Accurate automatic segmentation of medical images typically requires large datasets with high-quality annotations, making it less applicable in clinical settings due to limited training data. One-shot segmentation based on learned transformations (OSSLT) has shown promise when labeled data is extremely limited, typically including unsupervised deformable registration, data augmentation with learned registration, and segmentation learned from augmented data. However, current one-shot segmentation methods are challenged by limited data diversity during augmentation, and potential label errors caused by imperfect registration. To address these issues, we propose a novel one-shot medical image segmentation method with adversarial training and label error rectification (AdLER), with the aim of improving the diversity of generated data and correcting label errors to enhance segmentation performance. Specifically, we implement a novel dual consistency constraint to ensure anatomy-aligned registration that lessens registration errors. Furthermore, we develop an adversarial training strategy to augment the atlas image, which ensures both generation diversity and segmentation robustness. We also propose to rectify potential label errors in the augmented atlas images by estimating segmentation uncertainty, which can compensate for the imperfect nature of deformable registration and improve segmentation authenticity. Experiments on the CANDI and ABIDE datasets demonstrate that the proposed AdLER outperforms previous state-of-the-art methods by 0.7% (CANDI), 3.6% (ABIDE "seen"), and 4.9% (ABIDE "unseen") in segmentation based on Dice scores, respectively. The source code will be available at https://github.com/hsiangyuzhao/AdLER.

CellGAN: Conditional Cervical Cell Synthesis for Augmenting Cytopathological Image Classification

Automatic examination of thin-prep cytologic test (TCT) slides can assist pathologists in finding cervical abnormality for accurate and efficient cancer screening. Current solutions mostly need to localize suspicious cells and classify abnormality based on local patches, concerning the fact that whole slide images of TCT are extremely large. It thus requires many annotations of normal and abnormal cervical cells, to supervise the training of the patch-level classifier for promising performance. In this paper, we propose CellGAN to synthesize cytopathological images of various cervical cell types for augmenting patch-level cell classification. Built upon a lightweight backbone, CellGAN is equipped with a non-linear class mapping network to effectively incorporate cell type information into image generation. We also propose the Skip-layer Global Context module to model the complex spatial relationship of the cells, and attain high fidelity of the synthesized images through adversarial learning. Our experiments demonstrate that CellGAN can produce visually plausible TCT cytopathological images for different cell types. We also validate the effectiveness of using CellGAN to greatly augment patch-level cell classification performance.

Arbitrary Reduction of MRI Inter-slice Spacing Using Hierarchical Feature Conditional Diffusion

Magnetic resonance (MR) images collected in 2D scanning protocols typically have large inter-slice spacing, resulting in high in-plane resolution but reduced through-plane resolution.

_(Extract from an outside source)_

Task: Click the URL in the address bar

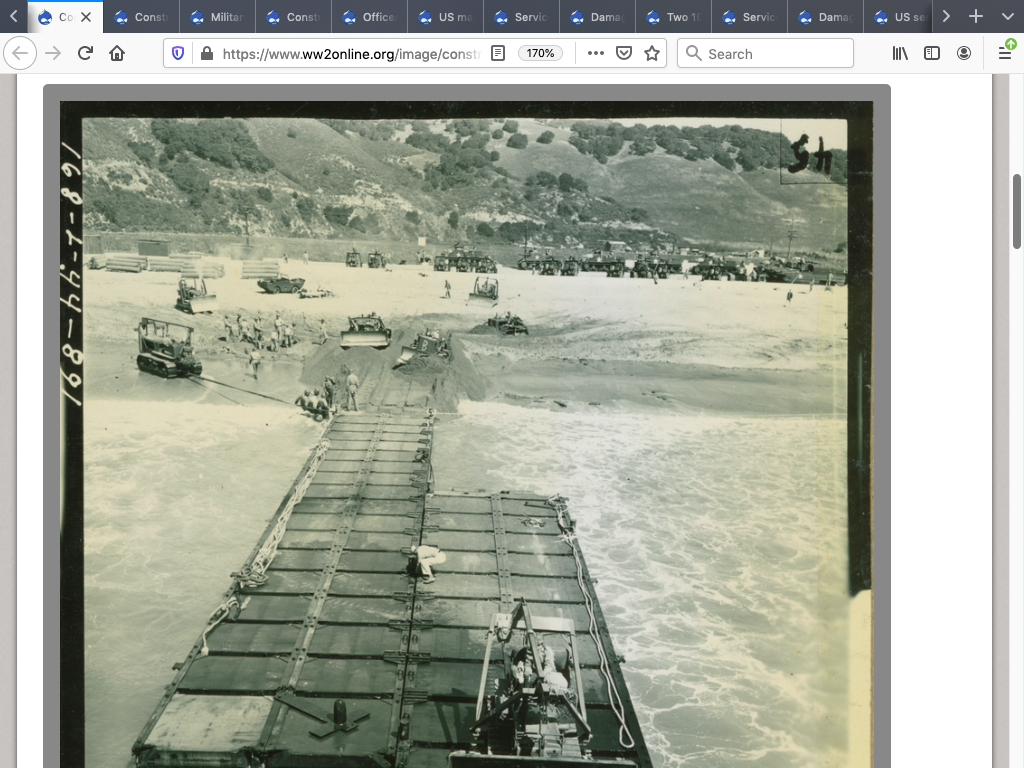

Super-resolution techniques can reduce the inter-slice spacing of 2D scanned MR images, facilitating the downstream visual experience and computer-aided diagnosis. However, most existing super-resolution methods are trained at a fixed scaling ratio, which is inconvenient in clinical settings where MR scanning may have varying inter-slice spacings. To solve this issue, we propose Hierarchical Feature Conditional Diffusion (HiFi-Diff)} for arbitrary reduction of MR inter-slice spacing. Given two adjacent MR slices and the relative positional offset, HiFi-Diff can iteratively convert a Gaussian noise map into any desired in-between MR slice. Furthermore, to enable fine-grained conditioning, the Hierarchical Feature Extraction (HiFE) module is proposed to hierarchically extract conditional features and conduct element-wise modulation. Our experimental results on the publicly available HCP-1200 dataset demonstrate the high-fidelity super-resolution capability of HiFi-Diff and its efficacy in enhancing downstream segmentation performance.